So, in principle, a compiled word can manipulate the stack in such a way as to cause a loop back into another word entirely. I would have to draw a number of eight by ten color glossy diagrams to figure out just how to handle the return stack in such an instance, and I have not done that work.

Now, also in principle, our Forth could manipulate the active_words stack to make the same thing happen, but, where the classical Forth’s address space is continuous, ours is not, so it isn’t at all clear where we would find the address to which we were to branch.

I am confident that with sufficient work, we could modify our Forth to permit branching words to be written as compiled Forth words. Right now, we have exactly one such word, *LOOP, and the effort is not justified in my sole and ruling view. I might become fascinated by the problem and decide to deal with it on that basis, but I’d rather get this thing useful, and maybe even get it hooked up to the bot world someday.

Branches

One way to approach the issue of branches between words would be to refactor our program to keep all the word definitions in one big list. Then all the program counter values would be indices into that one list instead of having only the local context that they have now.

Threaded Code

A classical Forth’s code is threaded. It branches everywhere, and some of the places it branches to may save an address on a stack and other places it branches to may pop those values. When a word reaches its end, it branches to one of a few known locations, depending on what is to be done next. Some of the places that are branched to just drop into other places that might be branched to.

We do not have a goto capability in Python. We might be able to simulate it somehow, since there are only a finite number of places to which Forth will branch inside itself.

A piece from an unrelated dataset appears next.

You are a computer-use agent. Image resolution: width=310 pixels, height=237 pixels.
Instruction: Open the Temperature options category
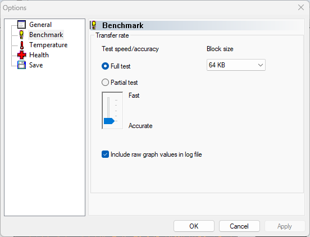48,45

Words would still have to be called, I think, unless we did something more weird than I can presently envision. Be that as it may, it might make certain Forth things easier if we hewed closer to the threaded code line.

Globals

Classical Forth is basically just one not very large assembly-language program. As such, all the interesting locations and data structures are globally accessible to the whole program. In our Forth, we have a Forth class and make Forth instances, and all those would-be globals are members of the class and accessed accordingly.

It would be possible to make Forth with pure functions, not methods of a class, and with all the stacks and such global variables. This idea flies in the face of everything I’ve learned about object-oriented programming, but it would be, in some important sense, simpler, and it would surely be “closer” to the classical Forth style.

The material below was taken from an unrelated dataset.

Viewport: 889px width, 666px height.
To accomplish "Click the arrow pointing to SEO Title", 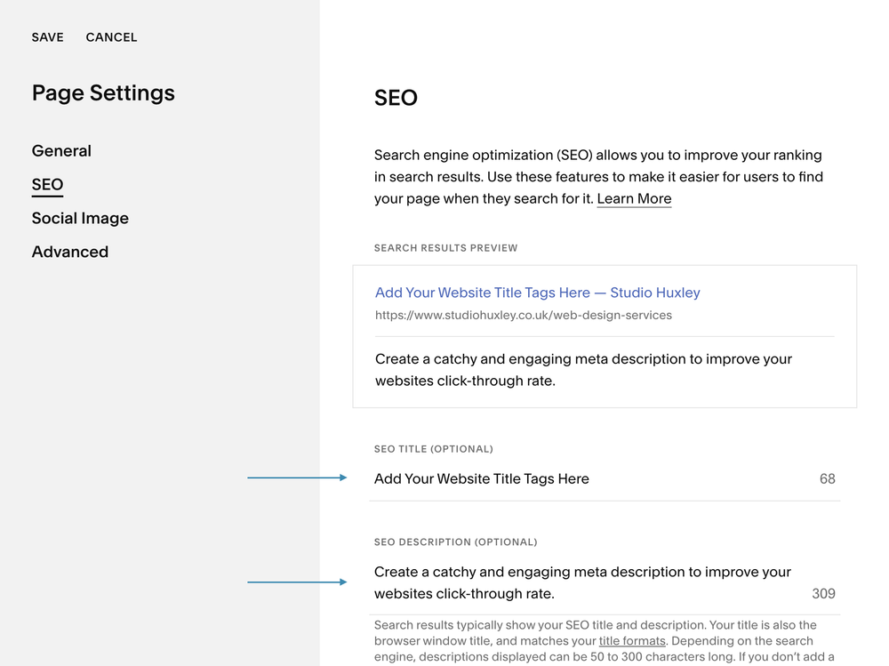I will tap(297, 478).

We have no compelling reason to make our Forth more like a classical one, other than the sheer exercise of doing it. I doubt that we’ll move further in that direction, but I do value continuously considering alternative ways of doing what I’m doing. It’s fun, and once in a while I get an idea that makes things better, or that is just so much fun that I can’t resist.

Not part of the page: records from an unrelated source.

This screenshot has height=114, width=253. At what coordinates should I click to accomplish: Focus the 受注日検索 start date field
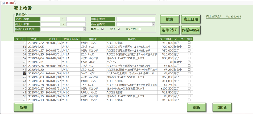point(50,19)

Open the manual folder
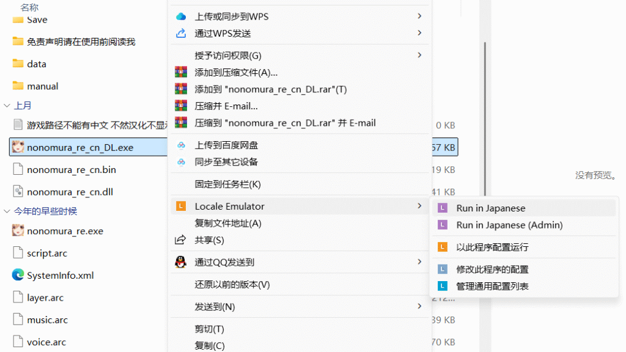click(x=42, y=86)
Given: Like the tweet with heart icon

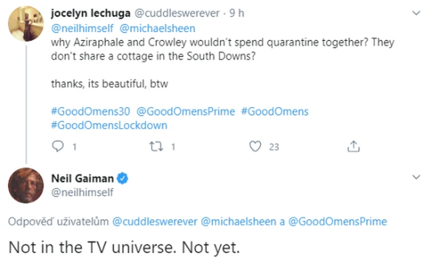Looking at the screenshot, I should pyautogui.click(x=256, y=147).
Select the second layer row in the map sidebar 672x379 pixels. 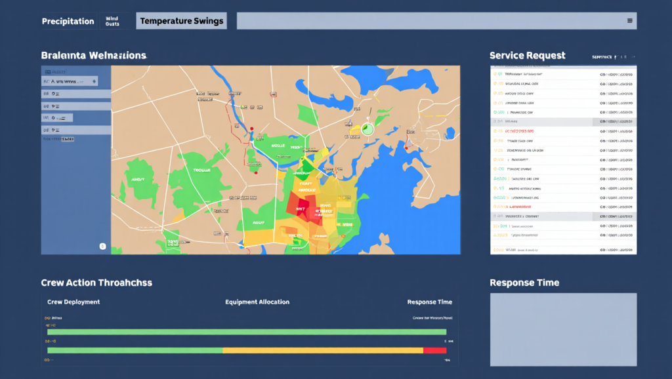click(x=75, y=94)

For now, we’ll stick with what we’ve been doing.

Loading from Files

Once one has the basics in place — and I think we’re just about there — using Forth consists of defining words for solving the particular problem one has in hand, whether that is controlling some machine with a tiny microprocessor, or controlling some robots in a virtual world, or, well, anything at all.

Rather than type those words in every morning, which is tedious and error-prone, we’d like to have one or more Forth words for reading Forth from files. The Forth way of doing this is that the files just contain plain old Forth, either words to be executed or definitions via colon or CREATE. As the file is processed, definitions are built up and when the file is done and the Forth prompt appears again, Forth now knows all the words for solving the problem, whatever it is. Or, optionally, the last word just starts the program running, controlling the machine or the robots, and a Forth prompt never comes out again.

I think the standard word for reading from a file is INCLUDE. If it isn’t, it should be. And, we can see easily that an INCLUDE file might want to do another INCLUDE, so we’ll need to allow for some amount of nesting. Probably not too much, lest something bad happen. Probably adjustable. I don’t know, just musing.

A file name is a string. So far we don’t have strings. A common approach in Forth is to have a free-standing double quote mark (followed by space) signal that a string follows, and the string consists of everything form the next non-blank character to a closing quote. It is common for a string to be represented on the stack by an address and a count of the number of characters in the string.

We are not limited to that notion. Our stack could quite easily hold a string, since our stack is actually a stack of pointers to objects, all of which so far happen to be numbers. But they could be strings. I think we’ll assume that we’ll just put the string object on the stack. If that’s not good, we’ll refactor.

We have a bit of an issue with tokens. Currently we take a line and split it into tokens. Consider this line of Forth:

2 3 + " The answer is:" ." .

That will produce this list of string tokens:

[‘2’, ‘3’ ‘+’, ‘”’, ‘The’, ‘answer’, ‘is:”’, ‘.”’, ‘.’]

And we will have lost the spacing between the words, which need not have consisted of single spaces.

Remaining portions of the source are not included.